Scottish Daily Mail

£9.5bn loss for National Savings

- By Ben Wilkinson Money Mail Deputy Editor

DISGRUNTLE­D savers pulled a record £9.5billion from troubled investment giant NS&I amid a meltdown in queries over interest-rate cuts.

MPs fear National Savings and Investment­s has ruined its reputation by struggling to handle a torrent of calls from customers.

Treasury committee chairman Mel Stride yesterday said it should have foreseen a mass exodus after imposing rate cuts on its 25million customers in November.

Call waiting times soared to an average of 20 minutes as savers tried to move their money out.

At the same time, the Treasuryba­cked bank announced it was to stop sending Premium Bond prizes in the post and asked customers to register bank details instead. It was accused of forcing older savers to bank online after it announced it would stop sending the cheques in the post to save paper and money.

New figures showed NS&I lost £9.5billion in three months after announcing interest rates would be cut to as little as 0.01 per cent.

MPs on the Treasury committee demanded answers over the customer service crisis and the justificat­ion for scrapping the treasured postal prizes.

Chief executive Ian Ackerley yesterday apologised to MPs and said customer service standards had been hit by the pandemic.

In a letter to the committee, he said the bank’s call centre staffing levels had been hit by virus restrictio­ns and were unable to cope with a surge in deposits as lockdown led to Britons saving an extra £168billion.

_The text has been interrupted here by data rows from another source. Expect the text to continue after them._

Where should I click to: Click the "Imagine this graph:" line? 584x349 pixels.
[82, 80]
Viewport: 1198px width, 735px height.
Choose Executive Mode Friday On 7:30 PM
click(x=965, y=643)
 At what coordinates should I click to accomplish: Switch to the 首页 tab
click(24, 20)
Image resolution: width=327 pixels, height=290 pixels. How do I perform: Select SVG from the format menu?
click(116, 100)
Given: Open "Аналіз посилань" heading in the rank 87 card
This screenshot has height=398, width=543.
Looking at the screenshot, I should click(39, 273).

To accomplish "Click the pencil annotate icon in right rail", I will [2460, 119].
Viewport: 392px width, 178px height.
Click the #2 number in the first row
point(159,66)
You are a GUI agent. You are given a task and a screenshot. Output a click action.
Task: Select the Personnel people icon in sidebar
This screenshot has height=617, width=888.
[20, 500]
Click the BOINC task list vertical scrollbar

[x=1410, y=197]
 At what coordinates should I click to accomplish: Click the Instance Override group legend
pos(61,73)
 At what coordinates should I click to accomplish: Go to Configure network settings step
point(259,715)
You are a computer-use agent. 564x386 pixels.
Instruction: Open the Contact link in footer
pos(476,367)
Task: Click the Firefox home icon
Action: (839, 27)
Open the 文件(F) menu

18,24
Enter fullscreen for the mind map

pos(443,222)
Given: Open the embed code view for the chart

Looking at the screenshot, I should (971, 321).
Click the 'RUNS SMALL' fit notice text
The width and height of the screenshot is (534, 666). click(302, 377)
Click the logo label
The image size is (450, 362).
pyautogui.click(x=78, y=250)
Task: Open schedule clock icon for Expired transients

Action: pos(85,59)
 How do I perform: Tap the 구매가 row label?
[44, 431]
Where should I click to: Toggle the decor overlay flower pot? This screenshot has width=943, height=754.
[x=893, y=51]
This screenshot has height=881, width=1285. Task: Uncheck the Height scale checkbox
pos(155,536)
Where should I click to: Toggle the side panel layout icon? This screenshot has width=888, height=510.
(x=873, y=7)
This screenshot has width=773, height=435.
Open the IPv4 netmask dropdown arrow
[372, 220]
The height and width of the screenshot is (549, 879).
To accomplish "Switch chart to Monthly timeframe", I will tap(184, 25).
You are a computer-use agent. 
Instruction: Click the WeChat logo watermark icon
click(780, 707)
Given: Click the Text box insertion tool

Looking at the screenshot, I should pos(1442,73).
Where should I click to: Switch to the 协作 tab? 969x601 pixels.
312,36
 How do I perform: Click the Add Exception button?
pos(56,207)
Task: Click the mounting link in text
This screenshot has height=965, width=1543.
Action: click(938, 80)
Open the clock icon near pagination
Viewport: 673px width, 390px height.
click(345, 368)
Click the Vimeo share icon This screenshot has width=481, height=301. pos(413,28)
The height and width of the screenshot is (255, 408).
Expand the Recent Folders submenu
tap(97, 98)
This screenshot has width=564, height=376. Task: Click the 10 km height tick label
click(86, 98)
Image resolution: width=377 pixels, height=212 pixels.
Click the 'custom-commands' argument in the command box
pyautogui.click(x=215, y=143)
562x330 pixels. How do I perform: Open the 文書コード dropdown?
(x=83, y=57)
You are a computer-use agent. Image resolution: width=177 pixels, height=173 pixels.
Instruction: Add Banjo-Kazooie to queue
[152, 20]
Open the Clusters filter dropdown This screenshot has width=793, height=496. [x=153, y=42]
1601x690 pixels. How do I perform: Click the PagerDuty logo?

He admitted it had been a bad time to change the prize system, but refused to back down. The switch is due to happen in spring.

Mr Ackerley said the scale of withdrawal­s after rate cuts was ‘unexpected’, but Mr Stride said it should have been ‘foreseeabl­e’.

He told the committee: ‘NS&I has a big role to play in helping the Government fund the costs of the coronaviru­s recovery scheme and it will need to work hard to win back customers.’